Now, if TSS gives us the total variation in Y, and RSS gives us the variation in Y not explained by X, then TSS-RSS gives us the variation in Y that is explained by our model! We can simply divide this value by TSS to obtain the proportion of variation in Y that the model explains. And this ours R-squared statistic!

R-square = (TSS-RSS) / TSS

= Variation explained / Total variation

= 1 – Unexplained variation / Total variation

Then, R squared gives the degree of variability in the target variable that is explained by the model or the independent variables. If this value is 0,7, means that the independent variables explain the 70% of the variation in the target variable.

The value of R squared is always between 0 Y 1. A higher R squared value indicates a greater amount of variability explained by our model and vice versa..

If we had a really low RSS value, it would mean that the regression line was very close to the real points. This means that the independent variables explain most of the variation in the target variable.. In that case, we would have a really high R-squared value.

r2-decrease-6795273

Conversely, if we had a really high RSS value, it would mean that the regression line would be very far from the real points. Therefore, the independent variables fail to explain most of the variation in the target variable. This would give us a really low R-squared value.

r2-increase-8129349

Then, this explains why the R-squared value gives us the variation in the target variable given by the variation in the independent variables.
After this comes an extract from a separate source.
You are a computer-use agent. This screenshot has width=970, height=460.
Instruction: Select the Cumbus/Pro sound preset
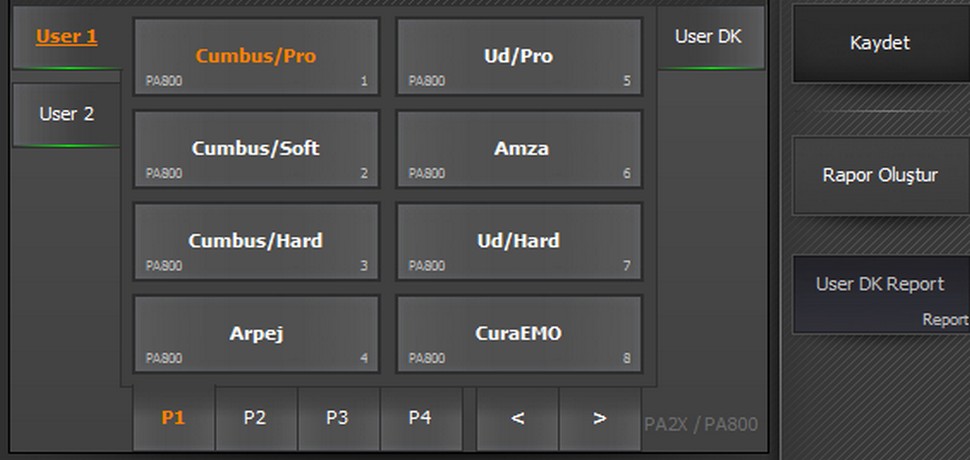click(x=256, y=57)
Problems with the R-squared statistic

The R squared statistic is not perfect. In fact, suffers from a major defect. Its value never decreases no matter how many variables we add to our regression model. Namely, even if we add redundant variables to the data, the value of R squared does not decrease. Either stays the same or increases with the addition of new independent variables. This clearly does not make sense because some of the independent variables may not be useful in determining the target variable.. Adjusted R-square takes care of this problem.
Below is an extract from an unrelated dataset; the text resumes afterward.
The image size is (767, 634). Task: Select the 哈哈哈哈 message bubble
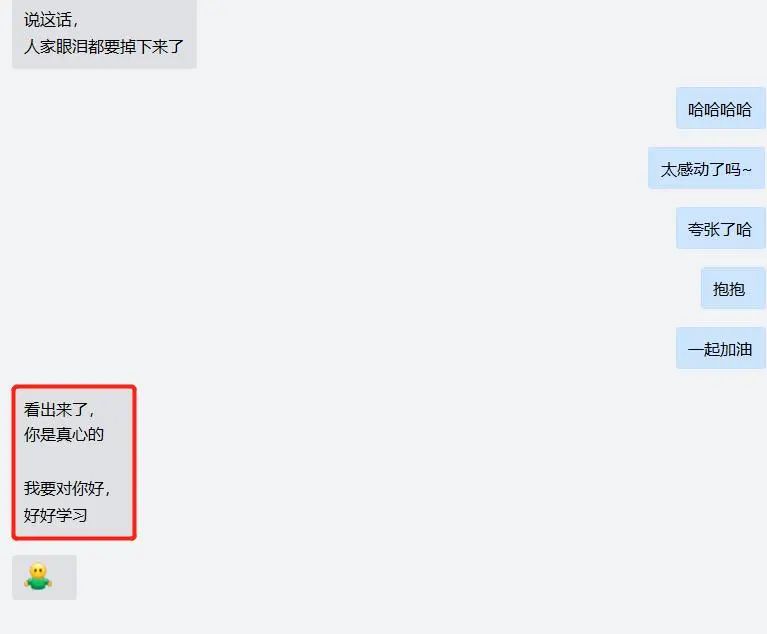click(x=721, y=108)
Adjusted R-squared statistic

The adjusted R-squared takes into account the number of independent variables used to predict the target variable.. In doing so, we can determine whether adding new variables to the model actually increases the fit of the model.

Let's take a look at the adjusted R-squared formula to better understand how it works..

edit-7483220

Here,

  • North represents the number of data points in our data set
  • k represents the number of independent variables, Y
  • R represents the R squared values ​​determined by the model.

Then, if R-squared does not increase significantly with the addition of a new independent variable, then the adjusted R-squared value will actually decrease.

edit1-4884371

Secondly, if when adding the new independent variable we see a significant increase in the value of R squared, then the adjusted R squared value will also increase.

edit2-6309527

We can see the difference between the R squared and adjusted R squared values ​​if we add a random independent variable to our model.

result-1018955

As you can see, adding a random independent variable did not help explain the variation in the target variable. Our R squared value remains the same. Therefore, gives us a false indication that this variable could be useful in predicting the output. But nevertheless, the adjusted R-squared value decreased, which indicated that this new variable is not actually capturing the trend in the target variable.

Clearly, it is better to use adjusted R-squared when there are multiple variables in the regression model. This would allow us to compare models with different numbers of independent variables.

Final notes

In this article, we analyze what the R-squared statistic is and where it fails. We also take a look at adjusted R squared.

Hopefully, this has given him a better understanding of things. Now you can wisely determine which independent variables are useful in predicting the outcome of your regression problem..

To learn more about other evaluation metrics, I suggest checking out the following great resources:

Subscribe to our Newsletter

We will not send you SPAM mail. We hate it as much as you.